LA
MAIN
On faisait cercle autour de M. Bermutier, juge d'instruction qui
donnait son avis sur l'affaire mystérieuse de Saint-Cloud.
Depuis un mois, cet inexplicable crime affolait Paris. Personne
n'y comprenait rien.
M. Bermutier, debout, le dos à la cheminée, parlait,
assemblait les preuves, discutait les diverses opinions, mais ne
concluait pas.
Plusieurs femmes s'étaient levées pour s'approcher
et demeuraient debout, l'il fixé sur la bouche rasée
du magistrat d'où sortaient les paroles graves. Elles frissonnaient,
vibraient, crispées par leur peur curieuse, par l'avide et
insatiable besoin d'épouvante qui hante leur âme, les
torture comme une faim.
Une d'elles, plus pâle que les autres, prononça pendant
un silence:
- C'est affreux. Cela touche au "surnaturel". On ne saura
jamais rien.
Le magistrat se tourna vers elle:
- Oui, madame, il est probable qu'on ne saura jamais rien. Quand
au mot "surnaturel" que vous venez d'employer, il n'a
rien à faire ici. Nous sommes en présence d'un crime
fort habilement conçu, fort habilement exécuté,
si bien enveloppé de mystère que nous ne pouvons le
dégager des circonstances impénétrables qui
l'entourent. Mais j'ai eu, moi, autrefois, à suivre une affaire
où vraiment semblait se mêler quelque chose de fantastique.

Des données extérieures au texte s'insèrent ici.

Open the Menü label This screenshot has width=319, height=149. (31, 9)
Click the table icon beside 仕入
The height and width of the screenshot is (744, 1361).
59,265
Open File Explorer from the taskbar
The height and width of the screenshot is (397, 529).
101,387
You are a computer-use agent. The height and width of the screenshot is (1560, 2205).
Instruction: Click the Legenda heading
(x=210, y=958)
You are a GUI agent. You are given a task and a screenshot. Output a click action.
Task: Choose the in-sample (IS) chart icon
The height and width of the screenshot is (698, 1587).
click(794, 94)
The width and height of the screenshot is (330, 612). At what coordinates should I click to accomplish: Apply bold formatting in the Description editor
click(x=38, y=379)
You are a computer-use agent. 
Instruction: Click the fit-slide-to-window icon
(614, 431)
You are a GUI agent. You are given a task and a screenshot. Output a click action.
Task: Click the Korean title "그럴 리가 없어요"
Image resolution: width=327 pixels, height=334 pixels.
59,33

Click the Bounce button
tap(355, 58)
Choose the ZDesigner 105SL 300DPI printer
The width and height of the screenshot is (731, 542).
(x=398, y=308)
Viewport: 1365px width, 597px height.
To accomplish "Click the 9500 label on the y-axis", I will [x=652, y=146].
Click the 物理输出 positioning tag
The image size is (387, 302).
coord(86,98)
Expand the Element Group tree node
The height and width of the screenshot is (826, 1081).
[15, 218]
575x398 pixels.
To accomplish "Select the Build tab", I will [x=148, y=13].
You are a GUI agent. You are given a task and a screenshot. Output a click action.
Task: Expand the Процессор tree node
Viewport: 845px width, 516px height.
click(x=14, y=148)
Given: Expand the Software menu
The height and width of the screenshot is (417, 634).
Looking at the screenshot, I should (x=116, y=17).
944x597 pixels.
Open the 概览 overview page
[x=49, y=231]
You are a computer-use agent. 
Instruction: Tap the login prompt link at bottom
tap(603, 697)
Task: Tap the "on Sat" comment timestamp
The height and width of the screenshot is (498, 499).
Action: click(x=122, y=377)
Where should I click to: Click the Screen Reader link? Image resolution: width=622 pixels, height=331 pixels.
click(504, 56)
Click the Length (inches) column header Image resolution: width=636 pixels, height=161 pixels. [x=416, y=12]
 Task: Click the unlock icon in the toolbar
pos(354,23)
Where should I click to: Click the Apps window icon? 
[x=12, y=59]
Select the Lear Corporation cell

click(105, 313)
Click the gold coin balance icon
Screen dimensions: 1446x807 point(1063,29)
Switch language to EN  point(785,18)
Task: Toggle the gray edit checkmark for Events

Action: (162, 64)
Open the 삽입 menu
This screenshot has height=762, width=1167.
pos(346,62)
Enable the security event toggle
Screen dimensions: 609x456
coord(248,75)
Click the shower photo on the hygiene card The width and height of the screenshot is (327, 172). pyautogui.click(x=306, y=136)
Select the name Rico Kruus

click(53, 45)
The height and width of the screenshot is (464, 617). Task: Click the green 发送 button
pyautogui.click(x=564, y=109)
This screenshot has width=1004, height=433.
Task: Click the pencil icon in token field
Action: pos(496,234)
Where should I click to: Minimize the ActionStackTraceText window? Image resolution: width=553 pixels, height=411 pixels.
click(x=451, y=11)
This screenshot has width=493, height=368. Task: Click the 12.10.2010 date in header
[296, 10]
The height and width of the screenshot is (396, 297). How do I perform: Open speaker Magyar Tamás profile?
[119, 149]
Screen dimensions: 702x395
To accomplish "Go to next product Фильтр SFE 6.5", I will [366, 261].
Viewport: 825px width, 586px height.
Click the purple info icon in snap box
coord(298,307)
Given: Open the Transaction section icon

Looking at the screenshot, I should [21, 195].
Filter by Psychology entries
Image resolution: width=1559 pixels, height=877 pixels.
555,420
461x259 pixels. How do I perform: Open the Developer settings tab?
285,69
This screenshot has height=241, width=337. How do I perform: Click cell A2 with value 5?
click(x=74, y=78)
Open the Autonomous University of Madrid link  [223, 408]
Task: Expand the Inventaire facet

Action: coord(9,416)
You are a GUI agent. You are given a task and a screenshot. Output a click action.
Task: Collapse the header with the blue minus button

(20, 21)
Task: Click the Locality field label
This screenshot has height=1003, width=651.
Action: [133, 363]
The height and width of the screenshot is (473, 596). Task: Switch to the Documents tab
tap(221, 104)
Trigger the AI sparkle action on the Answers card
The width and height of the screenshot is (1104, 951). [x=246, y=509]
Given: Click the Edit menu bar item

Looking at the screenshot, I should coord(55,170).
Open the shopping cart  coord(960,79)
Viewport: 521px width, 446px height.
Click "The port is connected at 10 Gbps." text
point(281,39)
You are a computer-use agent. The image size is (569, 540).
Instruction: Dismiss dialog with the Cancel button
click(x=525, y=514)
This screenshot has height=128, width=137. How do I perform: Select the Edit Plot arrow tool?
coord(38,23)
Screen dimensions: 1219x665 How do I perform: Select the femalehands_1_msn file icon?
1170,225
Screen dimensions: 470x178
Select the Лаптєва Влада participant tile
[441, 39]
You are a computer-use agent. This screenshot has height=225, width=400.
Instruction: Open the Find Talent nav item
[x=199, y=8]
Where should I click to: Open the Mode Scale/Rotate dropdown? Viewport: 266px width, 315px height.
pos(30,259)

Il a fallu l'abandonner, d'ailleurs, faute de moyens de l'éclaircir.
Plusieurs femmes prononcèrent en même temps, si vite
que leurs voix n'en firent qu'une:
- Oh! dites-nous cela.
M. Bermutier sourit gravement, comme doit sourire un juge d'instruction.
Il reprit:
- N'allez pas croire, au moins, que j'aie pu, même un instant,
supposer en cette aventure quelque chose de surhumain. Je ne crois
qu'aux causes normales. Mais si, au lieu d'employer le mot "surnaturel"
pour exprimer ce que nous ne comprenons pas, nous nous servions
simplement du mot "inexplicable", cela vaudrait beaucoup
mieux. En tout cas, dans l'affaire que je vais vous dire, ce sont
surtout les circonstances environnantes, les circonstances préparatoires
qui m'ont ému. Enfin, voici les faits:
J'étais alors juge d'instruction à Ajaccio, une petite
ville blanche, couchée au bord d'un admirable golfe qu'entourent
partout de hautes montagnes.
Ce que j'avais surtout à poursuivre là-bas, c'étaient
les affaires de vendetta. Il y en a de superbes, de dramatiques
au possible, de féroces, d'héroïques. Nous retrouvons
là les plus beaux sujets de vengeance qu'on puisse rêver,
les haines séculaires, apaisées un moment, jamais
éteintes, les ruses abominables, les assassinats devenant
des massacres et presque des actions glorieuses. Depuis deux ans,
je n'entendais parler que du prix du sang, que de ce terrible préjugé
corse qui force à venger toute injure sur la personne qui
l'a faite, sur ses descendants et ses proches. J'avais vu égorger
des vieillards, des enfants, des cousins, j'avais la tête
pleine de ces histoires.
Or, j'appris un jour qu'un Anglais venait de louer pour plusieurs
années une petite villa au fond du golfe. Il avait amené
avec lui un domestique français, pris à Marseille
en passant.
Bientôt tout le monde s'occupa de ce personnage singulier,
qui vivait seul dans sa demeure, ne sortant que pour chasser et
pour pêcher. Il ne parlait à personne, ne venait jamais
à la ville, et, chaque matin, s'exerçait pendant une
heure ou deux, à tirer au pistolet et à la carabine.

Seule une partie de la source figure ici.